Guild of Italian American Actors
- Abbreviation: GIAA
- Formation: December 20, 1937; 88 years ago
- Type: Trade union
- Headquarters: New York City, New York, US
- Location: United States;
- Members: 79 (2013)
- President: Carlo Fiorletta
- Affiliations: Associated Actors and Artistes of America
- Website: sites.google.com/view/giaa/
- Formerly called: Italian Actors Union

= Guild of Italian American Actors =

American trade union for actors

The Guild of Italian American Actors (GIAA) was founded in 1937 as the Italian Actors Union (IAU) to protect the rights of Italian-American actors in Italian-language theater and was reinvented as GIAA, the Guild of Italian American Actors by then-president Paul Borghese in 1998. Borghese served as president from 1998 to 2002 and currently serves as president emeritus. He took a dying union of 67 members to a membership of 500 actors, directors, and writers. The guild has jurisdiction over Italian-language professional theater, and works to preserve and promote awareness of Italian culture and heritage. GIAA also provides a casting resource to directors and producers seeking Italian-American actors.

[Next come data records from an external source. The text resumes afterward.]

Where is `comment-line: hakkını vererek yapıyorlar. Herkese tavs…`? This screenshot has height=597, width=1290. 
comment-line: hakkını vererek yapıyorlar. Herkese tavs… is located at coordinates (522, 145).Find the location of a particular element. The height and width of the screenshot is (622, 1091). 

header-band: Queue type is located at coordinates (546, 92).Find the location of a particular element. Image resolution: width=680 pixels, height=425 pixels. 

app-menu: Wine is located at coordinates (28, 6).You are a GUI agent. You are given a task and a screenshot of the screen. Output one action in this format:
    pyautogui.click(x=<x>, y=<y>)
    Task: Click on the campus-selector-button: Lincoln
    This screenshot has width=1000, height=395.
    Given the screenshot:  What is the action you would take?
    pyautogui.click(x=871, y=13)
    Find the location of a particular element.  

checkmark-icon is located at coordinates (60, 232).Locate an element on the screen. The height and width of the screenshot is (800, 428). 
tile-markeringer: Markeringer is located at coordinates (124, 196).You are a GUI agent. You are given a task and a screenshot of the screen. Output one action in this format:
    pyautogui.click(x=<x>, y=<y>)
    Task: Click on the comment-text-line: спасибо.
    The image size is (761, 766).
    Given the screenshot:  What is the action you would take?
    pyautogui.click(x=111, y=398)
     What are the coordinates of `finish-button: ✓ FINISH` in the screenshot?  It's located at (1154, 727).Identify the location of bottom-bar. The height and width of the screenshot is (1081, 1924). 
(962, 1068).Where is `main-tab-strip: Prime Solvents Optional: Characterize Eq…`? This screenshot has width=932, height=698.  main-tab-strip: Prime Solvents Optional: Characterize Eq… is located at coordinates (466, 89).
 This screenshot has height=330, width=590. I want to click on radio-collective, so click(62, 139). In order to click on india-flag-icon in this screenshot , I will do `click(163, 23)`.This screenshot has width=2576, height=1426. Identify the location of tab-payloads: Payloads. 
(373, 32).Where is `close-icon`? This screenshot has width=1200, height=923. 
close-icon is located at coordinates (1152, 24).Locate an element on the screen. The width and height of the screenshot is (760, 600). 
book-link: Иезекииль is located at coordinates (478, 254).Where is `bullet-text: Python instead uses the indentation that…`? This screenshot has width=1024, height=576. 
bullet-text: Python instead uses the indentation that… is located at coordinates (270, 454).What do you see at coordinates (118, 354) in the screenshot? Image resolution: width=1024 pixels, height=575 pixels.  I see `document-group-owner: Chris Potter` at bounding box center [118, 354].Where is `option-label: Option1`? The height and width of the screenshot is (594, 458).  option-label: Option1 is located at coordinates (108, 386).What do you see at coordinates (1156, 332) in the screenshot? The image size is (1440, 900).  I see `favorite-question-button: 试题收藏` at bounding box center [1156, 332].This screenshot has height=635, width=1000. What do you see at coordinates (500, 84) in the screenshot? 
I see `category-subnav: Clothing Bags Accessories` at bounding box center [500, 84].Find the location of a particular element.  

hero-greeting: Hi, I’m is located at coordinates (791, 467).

==GIAA Festival of Short Films and Videos==
GIAA Festival of Short Films and Videos was an annual film festival and award ceremony celebrating successful short films and videos, as well as scripts. Winners receive awards including the 'GIAA: Italian American Heritage Award', and awards for the best actor, actress, documentary, and animation. An Audience Favorite award was added in 2008. In 2012 the festival was discontinued after five years and there is no current plan to restart it.

==Controversy==
GIAA was barred from marching in the Columbus Day Parade in 2002 because it refused to give to parade organizers a list of members who appeared on The Sopranos.